Pourquoi les scientifiques s’inquiètent davantage de la variante Covid-19 découverte en Afrique du Sud

Un travailleur de la santé tenant une aiguille hypodermique reliée à un flacon de vaccin.
La principale préoccupation est que les mutations de Covid-19 pourraient nuire à l’efficacité des vaccins. | Emmanuel Dunand / AFP via Getty Images

Le variant porte des mutations qui peuvent affaiblir l’effet des vaccins.

Le 15 janvier, des responsables américains de la santé publique ont averti qu’une variante plus contagieuse du coronavirus responsable du Covid-19 pourrait dominer les infections aux États-Unis d’ici mars. Ce sinistre avertissement faisait référence à B.1.1.7, une variante qui a été identifiée pour la première fois au Royaume-Uni.

Mais maintenant, une semaine plus tard, les scientifiques sont de plus en plus préoccupés par une autre variante qui a émergé en Afrique du Sud.

Il existe des preuves provenant de plusieurs petites études, qui n’ont pas encore été évaluées par des pairs, que des mutations dans la variante sud-africaine – connue sous le nom de 501Y.V2 et déjà présente dans au moins 23 pays – peuvent présenter un risque plus élevé de réinfection par Covid-19 chez les humains. qui ont déjà été malades et devraient encore être immunisés contre la maladie.

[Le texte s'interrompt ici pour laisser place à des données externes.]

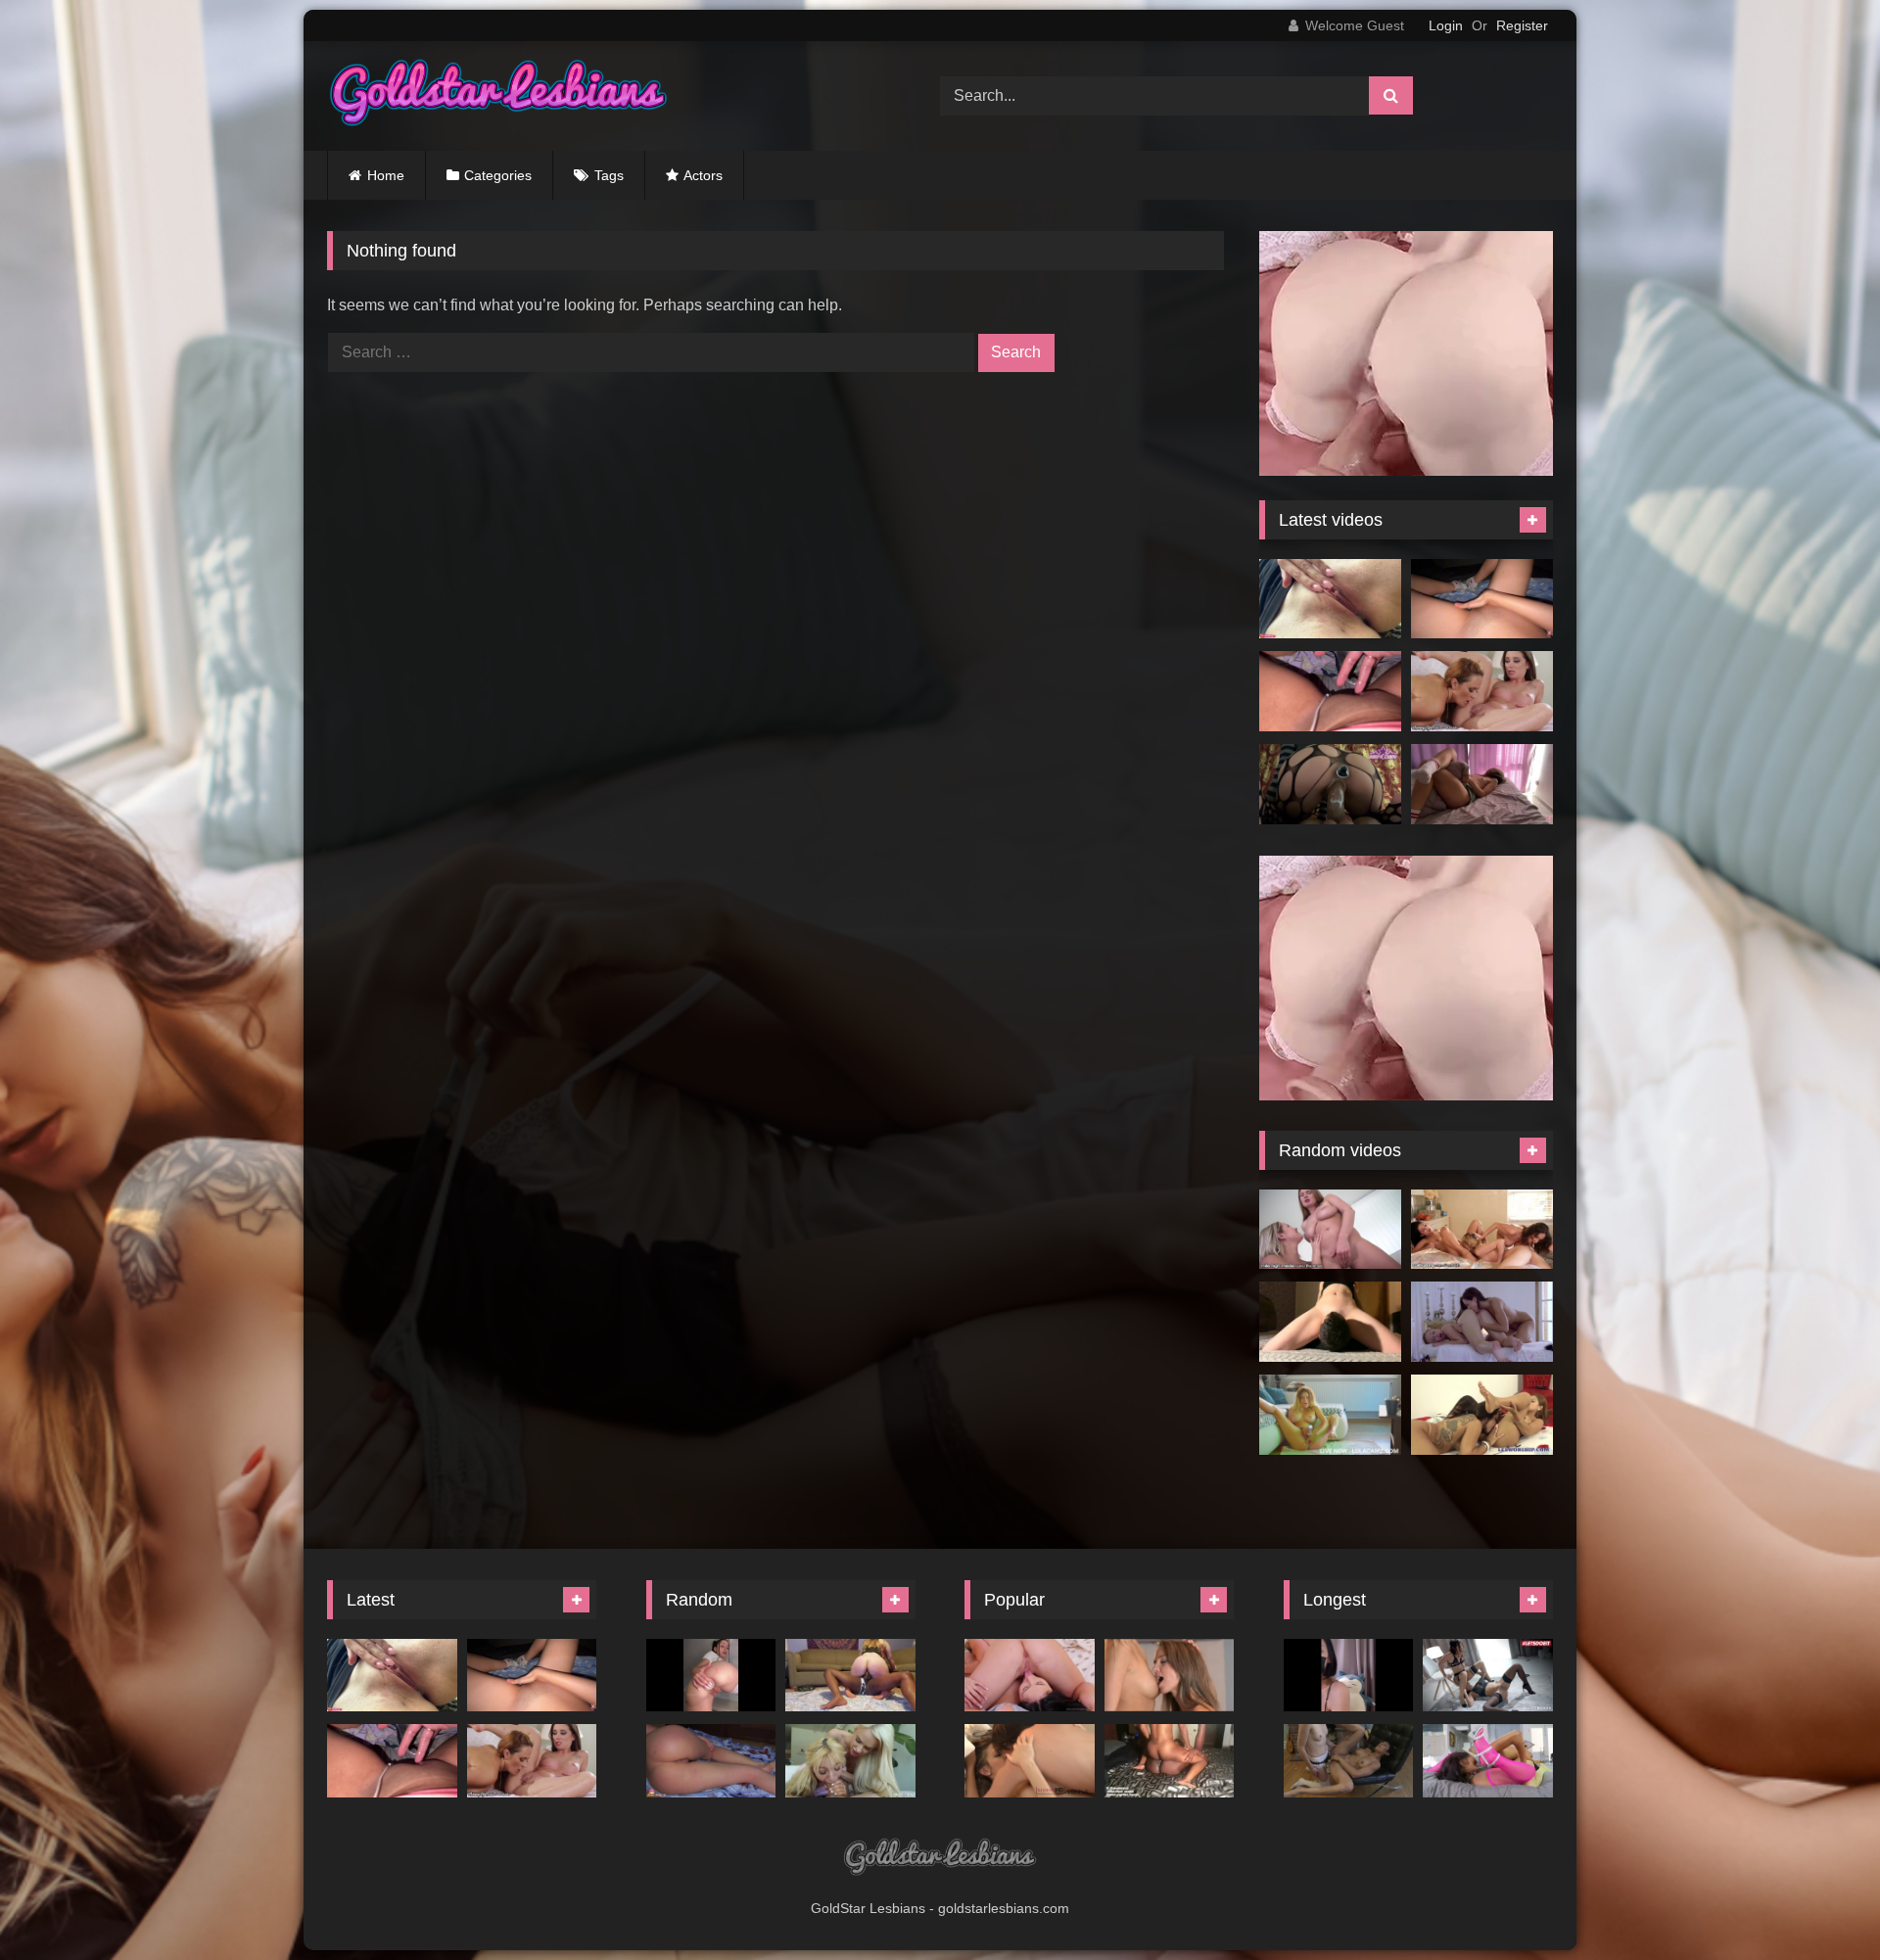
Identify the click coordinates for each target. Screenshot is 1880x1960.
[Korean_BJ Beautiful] (1349, 1675)
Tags (609, 175)
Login (1446, 25)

Les scientifiques n’ont pas confirmé que cette variante était plus contagieuse, bien que les preuves pointent dans cette direction. Ils craignent également que 501Y.V2 n’ait des implications sur les traitements du Covid-19. Regeneron, une société qui a développé un cocktail de deux anticorps monoclonaux comme thérapie pour les patients atteints de la maladie, a rapporté que 501Y.V2 pourrait être en mesure d’éluder l’un des anticorps de son mélange. Le médicament est toujours efficace, mais des mutations ultérieures pourraient le rendre moins efficace.

Mais le plus alarmant est peut-être la perspective que les mutations de la variante pourraient limiter l’efficacité des vaccins existants, l’un des meilleurs outils dont nous disposons pour contrôler la pandémie.

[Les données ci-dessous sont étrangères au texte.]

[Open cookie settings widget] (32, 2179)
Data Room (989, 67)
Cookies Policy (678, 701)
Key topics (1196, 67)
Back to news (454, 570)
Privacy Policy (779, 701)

Les résultats de ces études récentes sont «une indication sérieuse que nous devons examiner de près l’efficacité des vaccins», a déclaré Penny Moore, virologue à l’Institut national des maladies transmissibles en Afrique du Sud, à Vox. Pris ensemble, ils soulignent les dangers de laisser Covid-19 se propager de manière incontrôlée et annoncent également les défis qui nous attendent alors que le virus continue d’évoluer.

Ce que la variante du coronavirus 501Y.V2 pourrait signifier pour les vaccins Covid-19

Moore est l’auteur principal d’une nouvelle étude sur 501Y.V2, publiée mardi en pré-impression sur BioRxiv. Elle et son équipe en Afrique du Sud ont prélevé des échantillons de plasma sanguin sur 44 personnes qui avaient été infectées par le coronavirus lors de la première vague d’infections du pays l’été dernier, puis ont vérifié comment leurs anticorps existants répondaient à 501Y.V2 ainsi qu’à des variantes plus anciennes.

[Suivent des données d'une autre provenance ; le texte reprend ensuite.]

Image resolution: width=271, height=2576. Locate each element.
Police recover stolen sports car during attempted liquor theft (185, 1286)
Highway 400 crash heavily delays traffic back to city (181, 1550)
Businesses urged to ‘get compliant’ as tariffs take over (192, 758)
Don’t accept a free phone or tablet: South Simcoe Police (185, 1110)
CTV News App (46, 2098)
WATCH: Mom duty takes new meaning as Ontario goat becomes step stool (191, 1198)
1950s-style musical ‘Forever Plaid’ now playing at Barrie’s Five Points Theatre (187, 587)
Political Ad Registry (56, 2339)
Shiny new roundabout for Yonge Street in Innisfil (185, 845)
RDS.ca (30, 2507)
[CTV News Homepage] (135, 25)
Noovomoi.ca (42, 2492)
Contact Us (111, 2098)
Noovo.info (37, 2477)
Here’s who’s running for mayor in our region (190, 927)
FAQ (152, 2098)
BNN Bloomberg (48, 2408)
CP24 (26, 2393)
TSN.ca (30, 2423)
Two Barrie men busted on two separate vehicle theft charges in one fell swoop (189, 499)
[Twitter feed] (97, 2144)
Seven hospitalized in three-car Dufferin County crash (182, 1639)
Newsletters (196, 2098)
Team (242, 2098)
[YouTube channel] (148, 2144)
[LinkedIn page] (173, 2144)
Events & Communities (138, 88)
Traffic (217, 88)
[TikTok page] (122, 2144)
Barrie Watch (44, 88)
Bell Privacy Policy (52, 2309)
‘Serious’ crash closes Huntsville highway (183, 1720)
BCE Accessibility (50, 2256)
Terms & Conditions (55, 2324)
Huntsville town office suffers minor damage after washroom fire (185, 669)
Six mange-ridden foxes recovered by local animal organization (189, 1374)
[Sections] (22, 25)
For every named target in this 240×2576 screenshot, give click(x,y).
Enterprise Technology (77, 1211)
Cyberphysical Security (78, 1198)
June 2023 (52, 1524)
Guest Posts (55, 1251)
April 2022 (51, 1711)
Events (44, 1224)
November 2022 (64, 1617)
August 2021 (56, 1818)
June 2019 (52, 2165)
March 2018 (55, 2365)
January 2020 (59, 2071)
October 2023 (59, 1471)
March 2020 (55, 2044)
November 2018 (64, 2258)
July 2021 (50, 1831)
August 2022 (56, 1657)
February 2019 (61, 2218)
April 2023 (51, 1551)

Les chercheurs ont trié les échantillons de plasma en catégories – concentrations d’anticorps élevées et faibles. Bien que les anticorps puissent décroître après l’infection, cela ne signifie pas nécessairement que la protection disparaît complètement. Une autre étude récente a montré que l’immunité résultant d’une infection dure au moins cinq mois chez la plupart des gens, de sorte que les anticorps de ceux qui ont eu le virus devraient toujours se protéger contre les versions antérieures du virus si quelqu’un est à nouveau infecté.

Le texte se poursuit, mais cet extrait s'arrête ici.